The comments are the lesson. A shard key isn't just an even hash — it's whatever lets your most-frequent multi-row query stay on a single shard. If "show this customer's orders" is your hottest query, customer_id is the right key even if order_id has higher cardinality.

Variants — production sharding systems

  • Vitess (YouTube / PlanetScale): directory sharding via vindexes (a vindex maps key → keyspace_id → shard range). Auto-splits ranges when a shard hits a size or QPS threshold.
  • Citus (Postgres extension): hash sharding into 32 default shards per distributed table. Co-located tables share the same shard key, so joins on that key run shard-local.
  • MongoDB: range or hash sharding via a configured shard key; balancer migrates "chunks" between shards as imbalance grows.
  • Cassandra / DynamoDB / Bigtable / HBase: hash- or range-partitioned, with auto-split (Bigtable, HBase) or manual repartition (Cassandra ring resize).
  • CockroachDB / Spanner / TiDB: range sharding with online auto-split when ranges exceed ~512MB. A range is the unit of replication, scheduling, and transaction commit.
  • Discord (custom): consistent-hashing router by user_id over hundreds of Cassandra/ScyllaDB shards; the canonical "we shard on user, period" pattern.
  • Figma's split-shards (2024): moved monolithic Postgres to per-table sharding using a Vitess-style proxy and table_shard pairs co-located by document_id.

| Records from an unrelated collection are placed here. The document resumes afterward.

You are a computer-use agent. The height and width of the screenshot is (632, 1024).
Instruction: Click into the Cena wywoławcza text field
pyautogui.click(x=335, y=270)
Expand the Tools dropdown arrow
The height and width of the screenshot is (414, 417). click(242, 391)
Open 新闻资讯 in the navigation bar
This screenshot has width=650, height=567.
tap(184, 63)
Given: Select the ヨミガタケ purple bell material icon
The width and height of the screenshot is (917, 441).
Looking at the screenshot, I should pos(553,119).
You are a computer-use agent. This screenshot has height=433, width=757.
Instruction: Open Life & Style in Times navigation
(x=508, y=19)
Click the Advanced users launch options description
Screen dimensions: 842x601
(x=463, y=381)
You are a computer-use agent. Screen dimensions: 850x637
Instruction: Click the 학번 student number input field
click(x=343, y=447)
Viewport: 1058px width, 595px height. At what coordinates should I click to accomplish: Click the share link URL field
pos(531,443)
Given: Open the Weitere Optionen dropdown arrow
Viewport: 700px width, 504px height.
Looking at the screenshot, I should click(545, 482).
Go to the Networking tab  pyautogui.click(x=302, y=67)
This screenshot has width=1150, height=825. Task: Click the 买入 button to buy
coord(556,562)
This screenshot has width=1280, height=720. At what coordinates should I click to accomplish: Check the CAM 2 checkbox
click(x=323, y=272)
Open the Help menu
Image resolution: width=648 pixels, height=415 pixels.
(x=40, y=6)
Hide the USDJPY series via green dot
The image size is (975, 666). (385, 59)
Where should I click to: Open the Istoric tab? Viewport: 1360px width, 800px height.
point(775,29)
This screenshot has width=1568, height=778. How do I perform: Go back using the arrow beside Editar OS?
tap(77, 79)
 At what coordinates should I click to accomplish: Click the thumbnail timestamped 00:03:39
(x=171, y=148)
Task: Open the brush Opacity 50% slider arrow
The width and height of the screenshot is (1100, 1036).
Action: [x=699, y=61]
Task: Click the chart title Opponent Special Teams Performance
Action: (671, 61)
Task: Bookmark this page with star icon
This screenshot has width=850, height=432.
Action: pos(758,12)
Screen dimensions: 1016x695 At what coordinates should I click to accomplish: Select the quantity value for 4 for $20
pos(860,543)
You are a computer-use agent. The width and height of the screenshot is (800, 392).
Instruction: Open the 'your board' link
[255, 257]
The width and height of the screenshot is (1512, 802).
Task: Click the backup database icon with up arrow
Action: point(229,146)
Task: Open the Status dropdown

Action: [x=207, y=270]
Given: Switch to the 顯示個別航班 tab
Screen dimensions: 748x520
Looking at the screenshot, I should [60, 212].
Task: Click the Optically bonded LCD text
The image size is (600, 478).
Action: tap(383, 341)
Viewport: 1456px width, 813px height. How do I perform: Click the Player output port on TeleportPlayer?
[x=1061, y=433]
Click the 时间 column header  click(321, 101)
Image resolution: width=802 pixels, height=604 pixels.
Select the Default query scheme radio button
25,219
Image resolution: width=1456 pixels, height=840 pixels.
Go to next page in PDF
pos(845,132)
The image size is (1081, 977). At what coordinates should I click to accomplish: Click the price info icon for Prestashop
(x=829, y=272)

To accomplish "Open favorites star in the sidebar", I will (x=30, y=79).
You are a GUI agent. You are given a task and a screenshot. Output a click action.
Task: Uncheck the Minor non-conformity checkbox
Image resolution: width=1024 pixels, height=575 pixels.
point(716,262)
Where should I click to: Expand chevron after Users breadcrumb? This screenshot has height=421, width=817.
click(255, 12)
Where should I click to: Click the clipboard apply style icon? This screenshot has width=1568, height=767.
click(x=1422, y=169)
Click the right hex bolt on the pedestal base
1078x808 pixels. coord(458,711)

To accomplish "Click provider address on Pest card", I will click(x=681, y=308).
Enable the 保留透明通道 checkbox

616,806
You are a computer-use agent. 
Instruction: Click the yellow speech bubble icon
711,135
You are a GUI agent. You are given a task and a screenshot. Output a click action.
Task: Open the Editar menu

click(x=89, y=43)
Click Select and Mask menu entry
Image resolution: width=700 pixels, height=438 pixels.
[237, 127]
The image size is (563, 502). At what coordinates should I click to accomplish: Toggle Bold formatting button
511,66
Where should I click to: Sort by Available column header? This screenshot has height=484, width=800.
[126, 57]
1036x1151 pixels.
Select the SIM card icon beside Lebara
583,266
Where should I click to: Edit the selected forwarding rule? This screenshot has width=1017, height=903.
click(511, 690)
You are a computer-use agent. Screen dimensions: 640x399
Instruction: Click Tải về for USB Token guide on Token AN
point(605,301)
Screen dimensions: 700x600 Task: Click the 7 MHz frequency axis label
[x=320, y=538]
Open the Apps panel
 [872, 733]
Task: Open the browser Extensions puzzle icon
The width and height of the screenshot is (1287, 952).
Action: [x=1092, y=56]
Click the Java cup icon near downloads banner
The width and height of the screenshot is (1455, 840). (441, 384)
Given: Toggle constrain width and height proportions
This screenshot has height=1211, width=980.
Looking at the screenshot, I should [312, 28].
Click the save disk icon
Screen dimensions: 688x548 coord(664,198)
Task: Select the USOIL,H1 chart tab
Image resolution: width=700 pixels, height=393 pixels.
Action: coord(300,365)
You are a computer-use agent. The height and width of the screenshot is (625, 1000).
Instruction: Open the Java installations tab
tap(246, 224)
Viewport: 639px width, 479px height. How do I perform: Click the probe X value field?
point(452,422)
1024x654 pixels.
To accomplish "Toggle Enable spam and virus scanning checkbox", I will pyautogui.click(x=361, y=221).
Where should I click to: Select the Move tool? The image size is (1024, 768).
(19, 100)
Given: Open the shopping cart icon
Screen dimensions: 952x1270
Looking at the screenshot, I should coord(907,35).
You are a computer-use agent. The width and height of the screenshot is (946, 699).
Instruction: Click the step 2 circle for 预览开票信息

What sharding buys and costs

The good news: write throughput scales close to linearly. A 64-shard cluster handles roughly 10× more sustained writes than a single primary at the same dollar — write fan-out doesn't hit network overhead until you cross-shard JOIN. Storage scales linearly forever. Discord's user-data cluster runs at hundreds of nodes; Twitter's old Manhattan ran at thousands.

The bad news comes in three flavors. (1) Cross-shard transactions need two-phase commit, which is ~5-10× slower than local commit and brittle under partial failures — most teams avoid them entirely. (2) Re-sharding once chosen badly is days-to-weeks of dual-writing and backfill. Foursquare lost 11 hours in 2010 to a single bad re-shard. (3) Schema changes, online migrations, and "global" queries (count rows, max ID) all turn O(N) in shard count.

The operational rule that keeps showing up across postmortems: pick a high-cardinality, low-skew shard key that matches your dominant query, over-provision shard count by 4-8× expected initial load (you can pack many shards on few hosts and re-split later), and forbid cross-shard transactions in application code.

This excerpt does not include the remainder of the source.